What is required
Repeat the listing that comes next, leaving nothing out and changing nothing.

-=-=-

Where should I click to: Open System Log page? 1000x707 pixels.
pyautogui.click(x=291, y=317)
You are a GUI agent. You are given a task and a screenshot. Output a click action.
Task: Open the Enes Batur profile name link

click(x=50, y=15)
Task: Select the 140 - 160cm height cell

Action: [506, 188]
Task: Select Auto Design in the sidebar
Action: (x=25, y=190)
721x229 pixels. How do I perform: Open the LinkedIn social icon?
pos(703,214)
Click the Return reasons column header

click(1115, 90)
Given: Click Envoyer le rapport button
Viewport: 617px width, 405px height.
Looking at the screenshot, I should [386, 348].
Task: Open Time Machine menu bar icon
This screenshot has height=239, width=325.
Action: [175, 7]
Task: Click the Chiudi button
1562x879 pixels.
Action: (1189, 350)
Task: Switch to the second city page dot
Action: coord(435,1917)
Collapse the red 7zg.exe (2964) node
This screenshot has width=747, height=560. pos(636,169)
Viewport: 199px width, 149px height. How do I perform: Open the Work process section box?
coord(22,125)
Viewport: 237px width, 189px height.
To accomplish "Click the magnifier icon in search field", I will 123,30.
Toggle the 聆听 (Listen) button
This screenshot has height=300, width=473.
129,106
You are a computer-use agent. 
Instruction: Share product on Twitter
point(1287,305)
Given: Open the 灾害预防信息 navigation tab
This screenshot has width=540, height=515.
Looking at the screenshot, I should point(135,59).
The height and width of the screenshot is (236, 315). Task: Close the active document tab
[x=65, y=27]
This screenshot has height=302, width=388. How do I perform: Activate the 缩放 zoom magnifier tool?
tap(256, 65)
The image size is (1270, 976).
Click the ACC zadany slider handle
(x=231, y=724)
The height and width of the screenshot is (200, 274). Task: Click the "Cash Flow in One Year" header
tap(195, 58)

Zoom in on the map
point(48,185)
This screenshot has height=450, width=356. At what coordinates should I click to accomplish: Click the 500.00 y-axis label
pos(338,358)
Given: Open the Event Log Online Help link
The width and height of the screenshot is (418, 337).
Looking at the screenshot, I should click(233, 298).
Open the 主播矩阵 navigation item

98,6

-=-=-

Answer to this task
Where should I click to: Open System Log page? 1000x707 pixels.
pyautogui.click(x=291, y=317)
You are a GUI agent. You are given a task and a screenshot. Output a click action.
Task: Open the Enes Batur profile name link

click(x=50, y=15)
Task: Select the 140 - 160cm height cell

Action: [506, 188]
Task: Select Auto Design in the sidebar
Action: (x=25, y=190)
721x229 pixels. How do I perform: Open the LinkedIn social icon?
pos(703,214)
Click the Return reasons column header

click(1115, 90)
Given: Click Envoyer le rapport button
Viewport: 617px width, 405px height.
Looking at the screenshot, I should [386, 348].
Task: Open Time Machine menu bar icon
This screenshot has height=239, width=325.
Action: [175, 7]
Task: Click the Chiudi button
1562x879 pixels.
Action: (1189, 350)
Task: Switch to the second city page dot
Action: coord(435,1917)
Collapse the red 7zg.exe (2964) node
This screenshot has width=747, height=560. pos(636,169)
Viewport: 199px width, 149px height. How do I perform: Open the Work process section box?
coord(22,125)
Viewport: 237px width, 189px height.
To accomplish "Click the magnifier icon in search field", I will 123,30.
Toggle the 聆听 (Listen) button
This screenshot has height=300, width=473.
129,106
You are a computer-use agent. 
Instruction: Share product on Twitter
point(1287,305)
Given: Open the 灾害预防信息 navigation tab
This screenshot has width=540, height=515.
Looking at the screenshot, I should point(135,59).
The height and width of the screenshot is (236, 315). Task: Close the active document tab
[x=65, y=27]
This screenshot has height=302, width=388. How do I perform: Activate the 缩放 zoom magnifier tool?
tap(256, 65)
The image size is (1270, 976).
Click the ACC zadany slider handle
(x=231, y=724)
The height and width of the screenshot is (200, 274). Task: Click the "Cash Flow in One Year" header
tap(195, 58)

Zoom in on the map
point(48,185)
This screenshot has height=450, width=356. At what coordinates should I click to accomplish: Click the 500.00 y-axis label
pos(338,358)
Given: Open the Event Log Online Help link
The width and height of the screenshot is (418, 337).
Looking at the screenshot, I should click(233, 298).
Open the 主播矩阵 navigation item

98,6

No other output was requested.